What does Shakespeare mean by if music be the food of love?
What does Shakespeare mean by if music be the food of love?
The first line of the play Twelfth Night, by William Shakespeare. The speaker is asking for music because he is frustrated in courtship; he wants an overabundance of love so that he may lose his appetite for it.
Where does the quote if music be the food of love come from?
This lovely phrase comes from one of Shakespeare’s plays titled Twelfth Night. In this play, Orsino, the Duke of Illyria, is head over heels in love with the Countess Olivia. However, she’s placed herself into a period of mourning, so Orsino can’t woo her. As a result, Orsino asks for there to be an excess of music.

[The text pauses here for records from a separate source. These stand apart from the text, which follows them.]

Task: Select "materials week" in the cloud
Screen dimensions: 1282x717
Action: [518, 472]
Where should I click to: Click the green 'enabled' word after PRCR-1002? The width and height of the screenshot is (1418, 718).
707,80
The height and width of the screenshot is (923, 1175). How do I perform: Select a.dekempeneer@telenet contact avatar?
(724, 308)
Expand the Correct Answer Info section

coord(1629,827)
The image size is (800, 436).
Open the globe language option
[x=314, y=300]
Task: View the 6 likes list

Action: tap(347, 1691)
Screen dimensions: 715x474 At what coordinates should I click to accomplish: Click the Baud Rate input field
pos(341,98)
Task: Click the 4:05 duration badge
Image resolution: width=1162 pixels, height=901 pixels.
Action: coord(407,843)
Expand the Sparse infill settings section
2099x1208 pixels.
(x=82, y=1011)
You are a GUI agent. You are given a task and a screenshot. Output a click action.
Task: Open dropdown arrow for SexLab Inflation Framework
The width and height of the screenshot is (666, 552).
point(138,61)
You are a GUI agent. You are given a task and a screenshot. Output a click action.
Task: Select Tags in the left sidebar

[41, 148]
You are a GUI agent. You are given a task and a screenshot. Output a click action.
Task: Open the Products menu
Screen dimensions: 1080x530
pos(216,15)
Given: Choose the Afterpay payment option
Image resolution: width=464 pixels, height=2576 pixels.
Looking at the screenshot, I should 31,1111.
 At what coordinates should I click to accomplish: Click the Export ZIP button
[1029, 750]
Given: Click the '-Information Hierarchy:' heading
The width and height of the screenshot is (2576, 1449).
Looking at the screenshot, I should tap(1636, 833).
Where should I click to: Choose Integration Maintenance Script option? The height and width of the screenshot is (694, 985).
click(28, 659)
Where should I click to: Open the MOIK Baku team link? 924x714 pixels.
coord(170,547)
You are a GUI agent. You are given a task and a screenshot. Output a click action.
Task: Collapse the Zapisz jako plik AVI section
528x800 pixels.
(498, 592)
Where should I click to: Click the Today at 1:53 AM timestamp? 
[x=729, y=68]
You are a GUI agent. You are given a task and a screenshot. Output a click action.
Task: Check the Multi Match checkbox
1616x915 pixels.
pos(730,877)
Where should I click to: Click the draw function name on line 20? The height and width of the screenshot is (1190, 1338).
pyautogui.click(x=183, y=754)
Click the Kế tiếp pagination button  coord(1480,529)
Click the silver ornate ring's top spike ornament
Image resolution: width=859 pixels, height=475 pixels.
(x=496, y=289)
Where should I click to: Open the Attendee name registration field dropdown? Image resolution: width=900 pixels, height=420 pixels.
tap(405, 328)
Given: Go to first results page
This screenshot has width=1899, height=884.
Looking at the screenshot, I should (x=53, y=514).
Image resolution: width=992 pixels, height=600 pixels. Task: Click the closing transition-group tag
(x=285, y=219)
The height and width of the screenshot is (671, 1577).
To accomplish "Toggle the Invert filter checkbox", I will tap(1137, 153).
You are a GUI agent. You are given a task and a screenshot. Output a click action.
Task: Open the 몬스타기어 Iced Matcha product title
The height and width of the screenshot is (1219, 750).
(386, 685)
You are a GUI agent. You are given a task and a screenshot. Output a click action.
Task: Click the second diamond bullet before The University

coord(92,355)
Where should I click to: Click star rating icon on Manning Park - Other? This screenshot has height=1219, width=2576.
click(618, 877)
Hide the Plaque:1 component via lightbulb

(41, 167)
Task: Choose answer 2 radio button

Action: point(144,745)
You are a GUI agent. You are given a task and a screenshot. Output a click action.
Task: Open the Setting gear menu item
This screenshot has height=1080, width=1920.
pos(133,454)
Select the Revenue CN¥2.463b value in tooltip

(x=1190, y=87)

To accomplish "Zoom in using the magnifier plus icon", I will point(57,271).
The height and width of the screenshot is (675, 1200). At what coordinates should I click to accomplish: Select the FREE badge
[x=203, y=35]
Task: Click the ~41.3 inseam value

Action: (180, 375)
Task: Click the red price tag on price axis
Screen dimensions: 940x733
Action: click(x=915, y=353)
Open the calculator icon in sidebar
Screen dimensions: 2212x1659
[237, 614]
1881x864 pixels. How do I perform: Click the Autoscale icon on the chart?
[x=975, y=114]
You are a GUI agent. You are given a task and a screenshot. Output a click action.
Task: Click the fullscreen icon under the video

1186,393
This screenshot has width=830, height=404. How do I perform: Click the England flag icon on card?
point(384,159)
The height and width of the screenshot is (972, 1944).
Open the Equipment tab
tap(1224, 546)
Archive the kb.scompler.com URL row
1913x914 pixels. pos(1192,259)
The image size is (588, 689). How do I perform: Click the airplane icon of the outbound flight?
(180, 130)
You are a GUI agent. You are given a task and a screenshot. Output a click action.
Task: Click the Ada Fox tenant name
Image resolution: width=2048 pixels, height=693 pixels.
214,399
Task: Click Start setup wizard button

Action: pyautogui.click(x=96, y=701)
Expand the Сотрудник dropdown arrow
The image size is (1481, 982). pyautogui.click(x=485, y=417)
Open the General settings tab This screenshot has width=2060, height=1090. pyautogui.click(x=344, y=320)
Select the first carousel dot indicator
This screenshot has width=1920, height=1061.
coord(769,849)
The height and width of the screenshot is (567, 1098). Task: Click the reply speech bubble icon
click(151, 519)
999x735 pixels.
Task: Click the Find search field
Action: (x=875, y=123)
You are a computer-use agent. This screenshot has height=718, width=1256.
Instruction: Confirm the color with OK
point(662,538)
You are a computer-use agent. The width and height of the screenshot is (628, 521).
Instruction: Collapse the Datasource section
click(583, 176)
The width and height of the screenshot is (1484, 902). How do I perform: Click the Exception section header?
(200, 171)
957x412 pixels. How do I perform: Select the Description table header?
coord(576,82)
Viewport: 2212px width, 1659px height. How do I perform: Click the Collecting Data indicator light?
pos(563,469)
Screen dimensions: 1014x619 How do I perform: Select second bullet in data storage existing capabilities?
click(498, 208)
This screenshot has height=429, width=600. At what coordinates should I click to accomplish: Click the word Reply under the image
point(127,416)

Who said if music is food of love?
Orsino
‘If music be the food of love, play on. ‘ This is one of the most famous opening sentences in all of English literature, and one of Shakespeare’s most quoted lines. He opens his great comic play, Twelfth Night, with it. Orsino, the Duke of Illyria, is in love.
Why does Orsino call music the food of love Why would he want an excess of it?
The lovelorn Orsino is frustrated in his courtship of Countess Olivia. He asks for more music because he muses that an excess of music might cure his obsession with love, in the way that eating too much removes one’s appetite for food.
What did Shakespeare say about music?
If music be the food of love, play on; Give me excess of it, that, surfeiting, The appetite may sicken, and so die. That strain again!
What is the role of music in Twelfth Night?
Shakespeare also uses the music and poetry in Twelfth Night to foreshadow what is going to happen for the rest of the performance and to reveal major themes in the play. Music and poetry become major characters in the play themselves.
Who says if music be the food of love plays in Twelfth Night?
The play’s opening speech includes one of its most famous lines, as the unhappy, lovesick Orsino tells his servants and musicians, “If music be the food of love, play on.” In the speech that follows, Orsino asks for the musicians to give him so much musical love-food that he will overdose (“surfeit”) and cease to …
What does Feste’s song mean?
Into each life, as Longfellow reminded us, some rain must fall. And ‘the rain it raineth every day’ might be interpreted in this song as a reminder of the fact that every day we are faced with trials and hardships, things which inconvenience us or dampen our spirits, rain on our parade.
Who invented English words?
William Shakespeare is credited with the invention or introduction of over 1,700 words that are still used in English today. William Shakespeare used more than 20,000 words in his plays and poems, and his works provide the first recorded use of over 1,700 words in the English language.